Avant l’arrivée d’un futur vaccin ou d’un traitement efficace, l’immunité collective représente une porte de sortie de crise crédible. Des chercheurs britanniques ont récemment estimé que la population déjà immunisée contre la Covid-19 nous rapproche plus que ce que nous croyons de l'immunité collective. À Manaus, au nord du Brésil, celle-ci viendrait d’être atteinte avec 66% de la population qui posséderait des anticorps contre le virus. Cette affirmation résulte de la pré-publication d’une étude menée par 34 chercheurs brésiliens et internationaux. Sur ce sujet, les scientifiques et chercheurs ne sont pas tous d’accord sur comment atteindre cette fameuse immunité collective.
Pour l'Institut Pasteur, 70% de la population doit être immunisée pour parvenir à l’immunité collective
L’immunité collective correspond “au pourcentage d’une population donnée qui est immunisée/protégée contre une infection à partir duquel un sujet infecté introduit dans cette population va transmettre le pathogène à moins d’une personne en moyenne, amenant de fait l’épidémie à l’extinction, car le pathogène rencontre trop de sujets protégés”, a décrit l’Institut Pasteur dans un communiqué publié le 9 septembre dernier. Celle-ci peut être atteinte de deux manières : par infection naturelle ou par vaccination.

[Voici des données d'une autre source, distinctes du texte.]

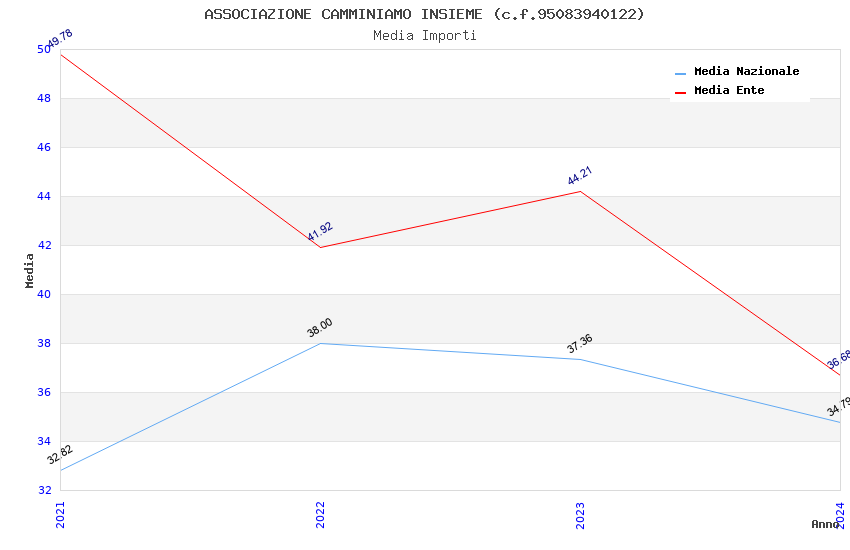Click the red Media Ente legend swatch

(x=681, y=92)
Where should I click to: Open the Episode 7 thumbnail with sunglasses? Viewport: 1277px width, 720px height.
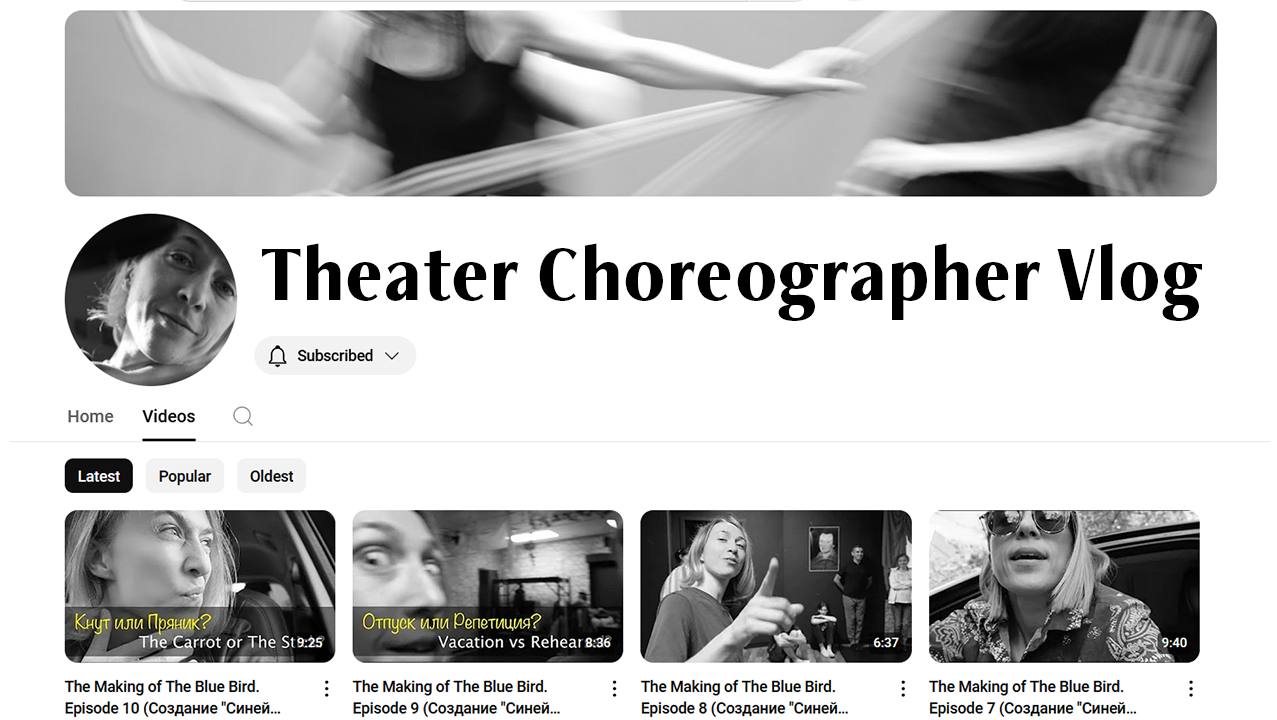(1064, 586)
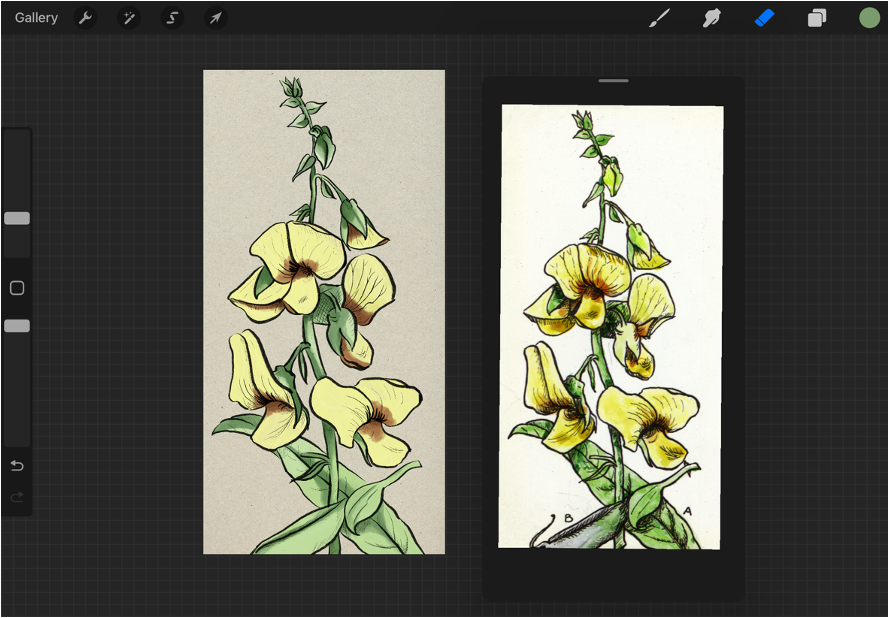Viewport: 888px width, 618px height.
Task: Redo using the sidebar redo arrow
Action: coord(17,497)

Pour calculer le niveau d’immunité nécessaire pour que celle-ci devienne collective, il faut regarder le nombre de reproduction de base de la maladie - R0. Cela correspond au nombre moyen de personnes qu’un infecté va contaminer après contact. “Plus ce taux de reproduction de base est élevé, plus le pourcentage de sujets immunisés doit être élevé. Par exemple, le R0 de la grippe saisonnière = 2 ; de Covid-19 = 3,3 ; de la rougeole = 12-20”, précise l’Institut Pasteur. Selon ses calculs, c’est donc 70% de la population qui doit être immunisé pour parvenir à l’immunité collective.
L’immunité croisée, l’espoir
Tous les scientifiques ne s’accordent pas sur ce chiffre de 70% de la population immunisée contre le virus. Dans un article paru dans la revue Nature Reviews Immunology le 9 septembre dernier, deux chercheurs de l’Institut Pasteur affirment que l’immunité collective pourrait être atteinte dès la présence d’anticorps durable chez 50% de la population. Un seuil atteignable non sans conséquence puisque les chercheurs estiment que pour atteindre ce niveau, il faudrait compter entre 100 000 et 450 000 morts en France.

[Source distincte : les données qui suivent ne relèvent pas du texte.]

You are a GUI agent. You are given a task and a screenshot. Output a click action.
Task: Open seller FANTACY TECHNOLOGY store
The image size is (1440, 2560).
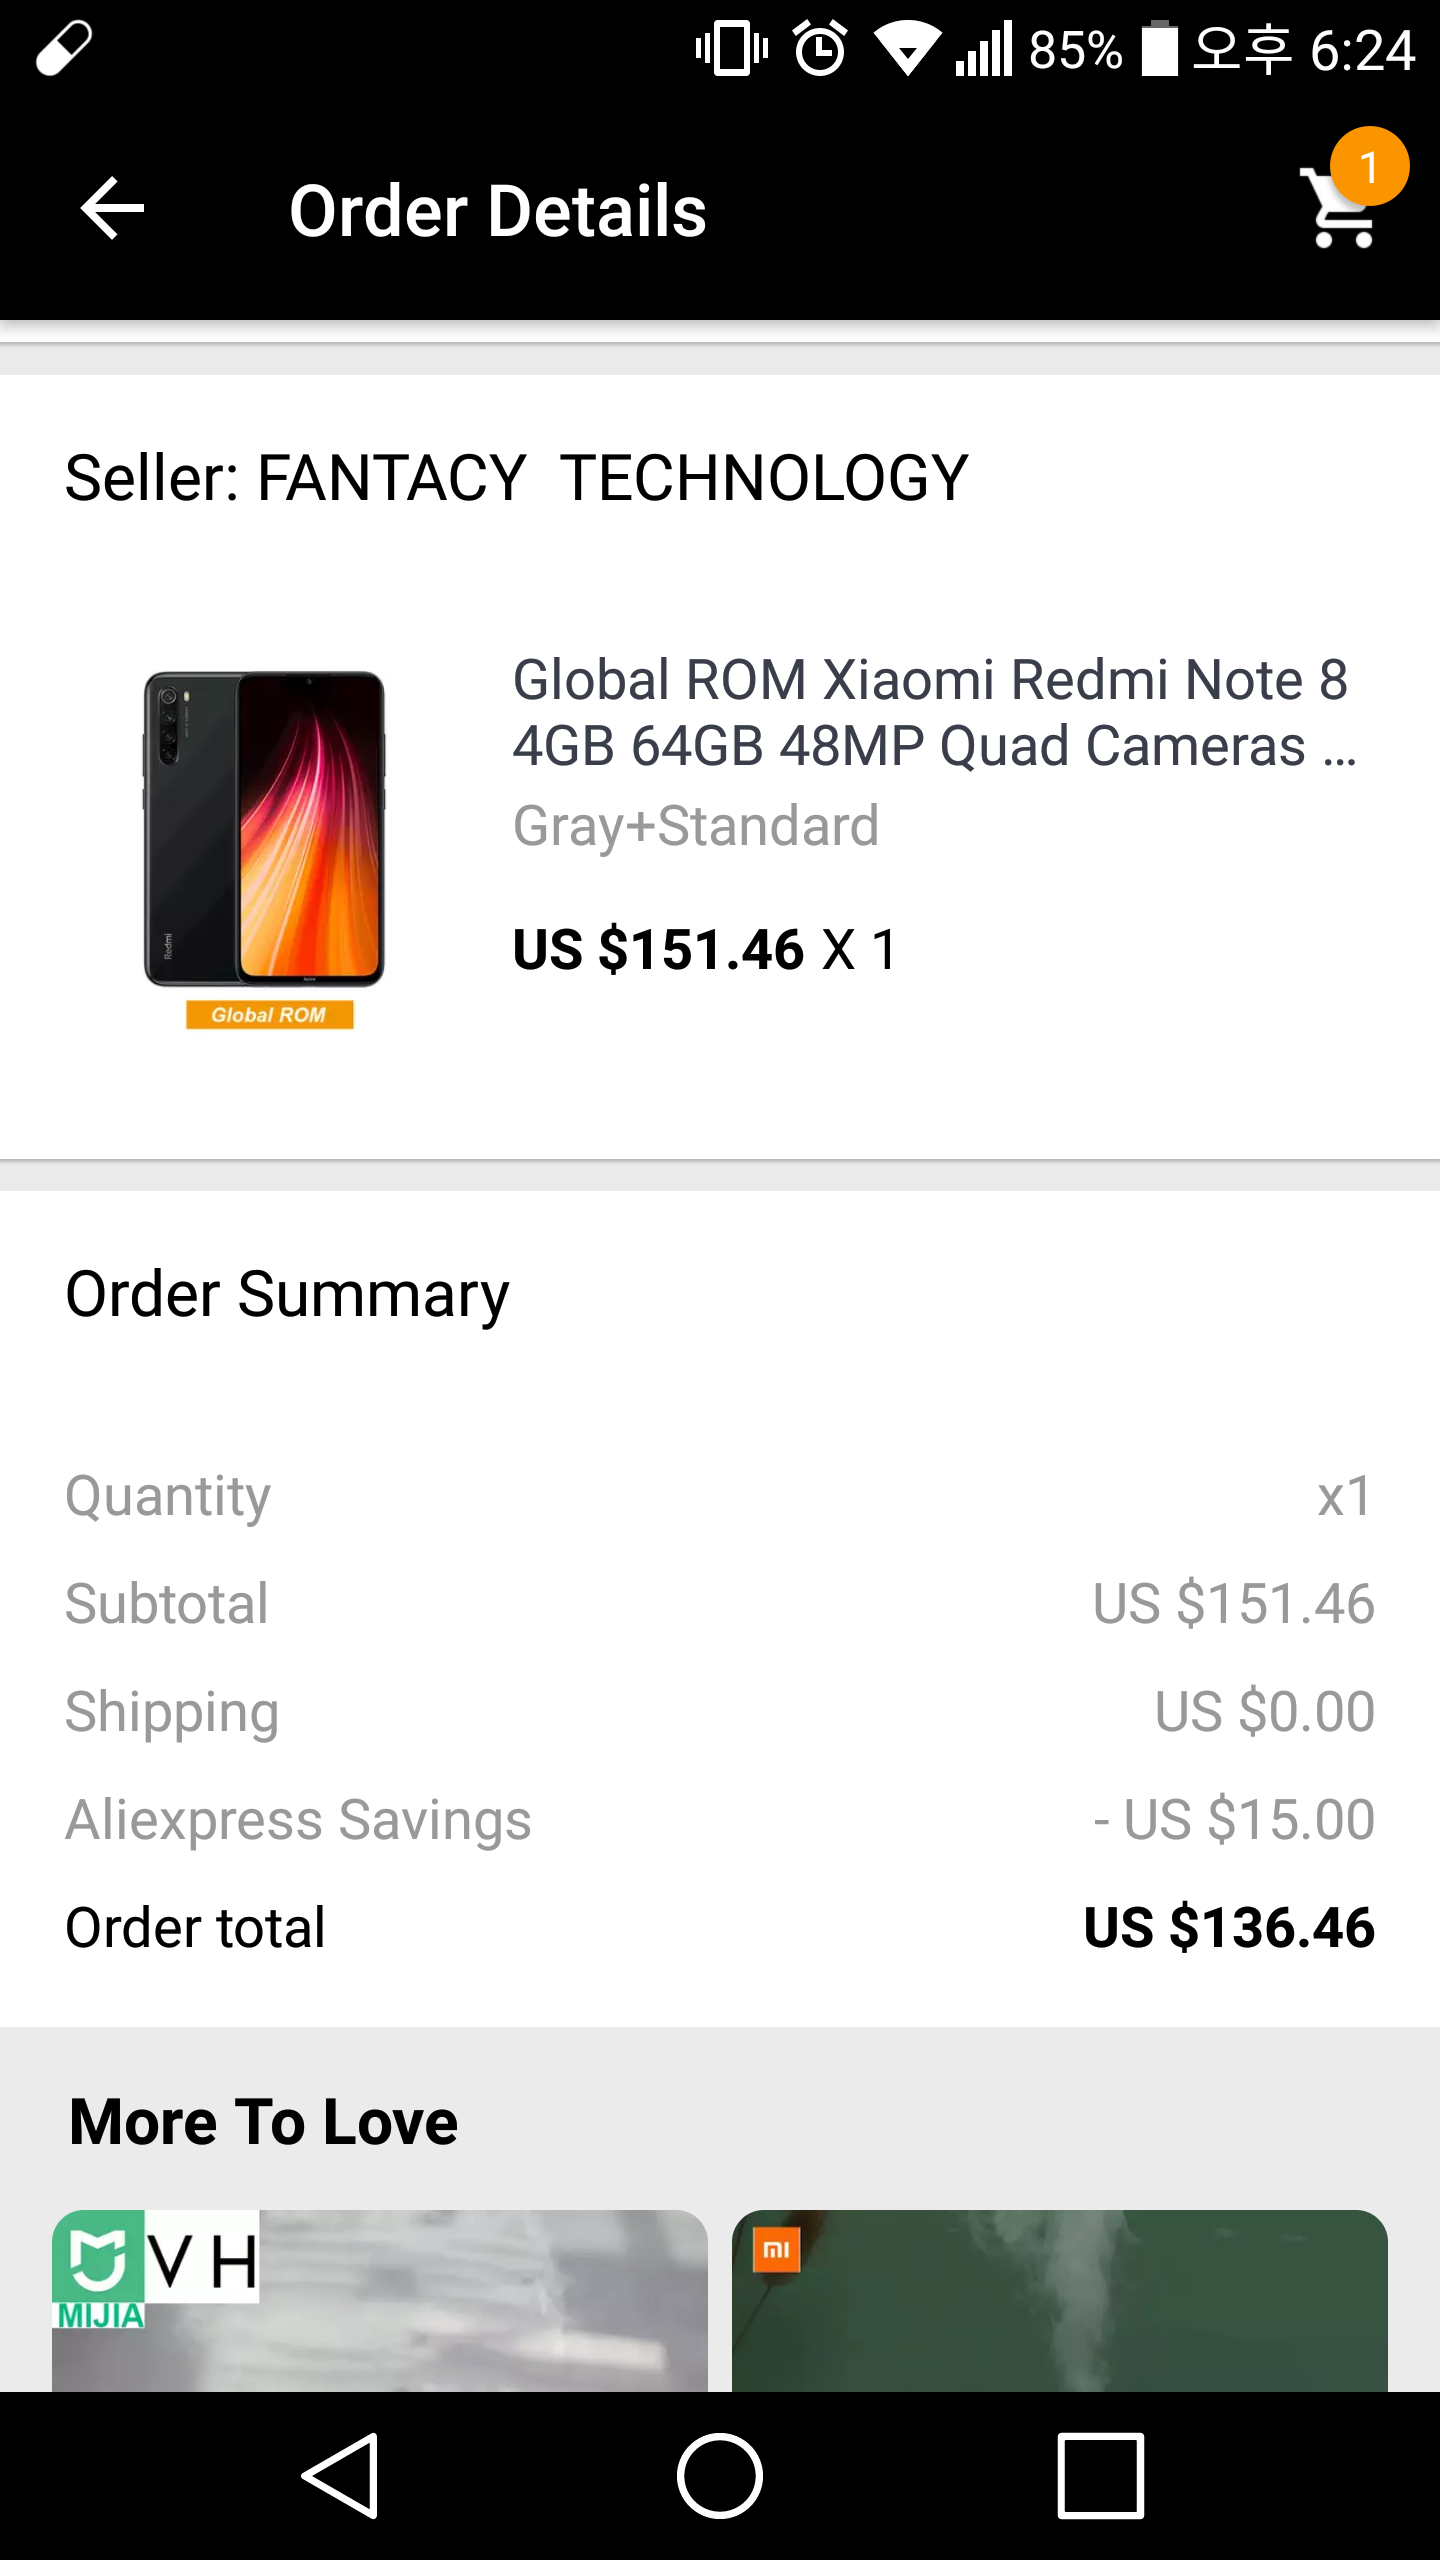(x=516, y=477)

Autre frein à la stratégie pour mettre fin à la pandémie grâce à l’immunité collective: les cas de réinfections. Pour l'heure, une première contamination ne suffirait pas à développer des anticorps pour nous protéger durablement contre le virus. À la mi-août, un homme, testé positif à la Covid-19 une première fois en mars, aurait à nouveau contracté le virus sans développer de symptômes. À ce sujet, les connaissances scientifiques ne sont pas suffisantes pour savoir jusqu’à quel point nos anticorps nous protègent, ni pour combien de temps. Selon les études, la durée de l’immunité varie de quelques semaines à plusieurs mois, voire encore plus longtemps pour d’autres.

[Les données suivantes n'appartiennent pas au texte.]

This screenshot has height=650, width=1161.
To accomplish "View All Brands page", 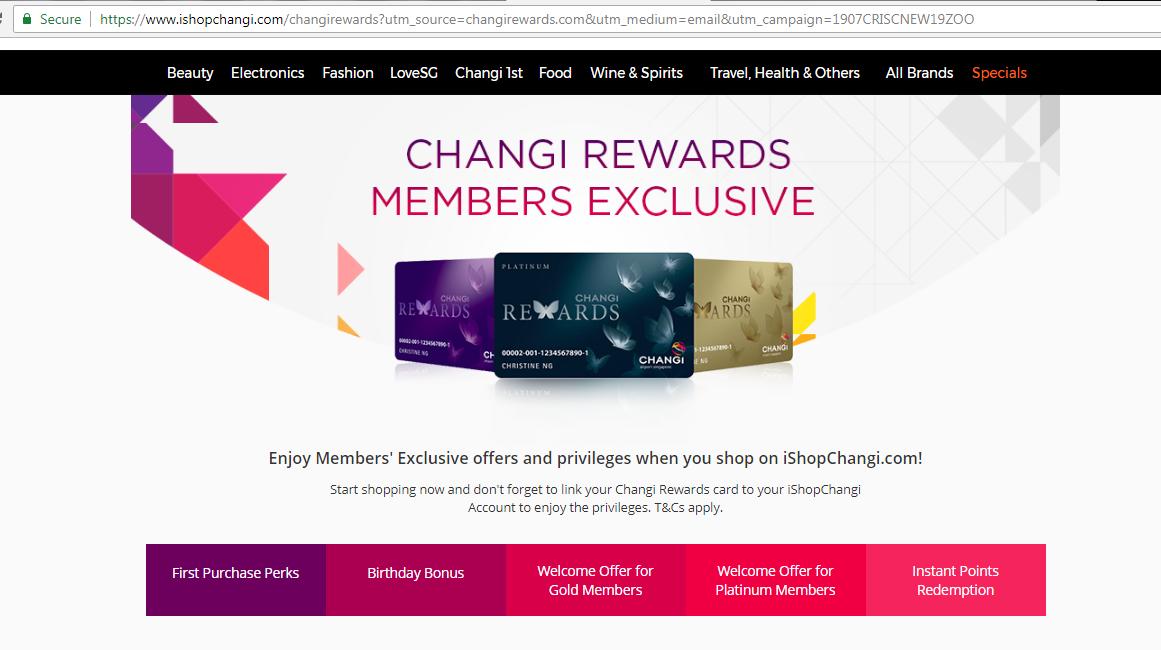I will 919,73.
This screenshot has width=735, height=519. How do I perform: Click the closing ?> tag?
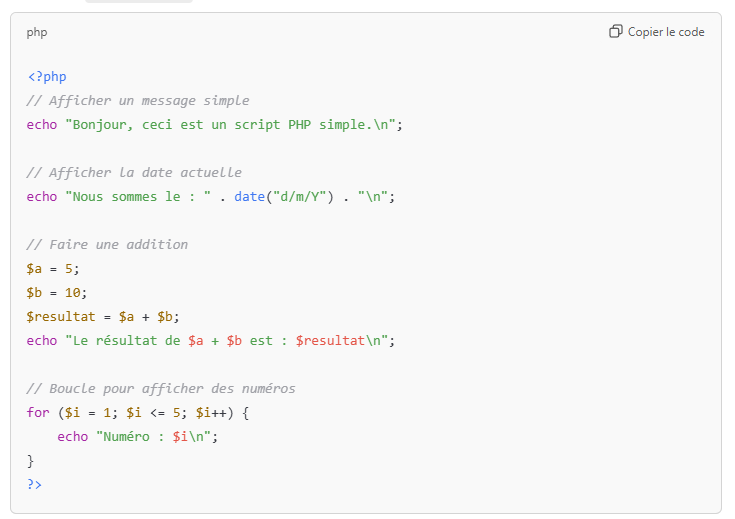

Du côté positif, l’immunité croisée pourrait être un accélérateur vers l’immunité collective. Une étude allemande publiée dans la revue Nature fin août estimait que l’exposition antérieure à des coronavirus du rhume permettait à certains individus de posséder des cellules immunitaires contre le SARS-CoV-2. En outre, et c’est un des arguments utilisé par les trois chercheurs britanniques, l’immunité collective pourrait être atteinte plus tôt que prévue : le taux d’immunité est calculé grâce aux tests sérologiques, or, ces tests seraient incomplets et sous-estimeraient la “séroprévalence du SARS-CoV-2”. De plus, tous les anticorps engendrés par une première infection ne seraient pas recherchés.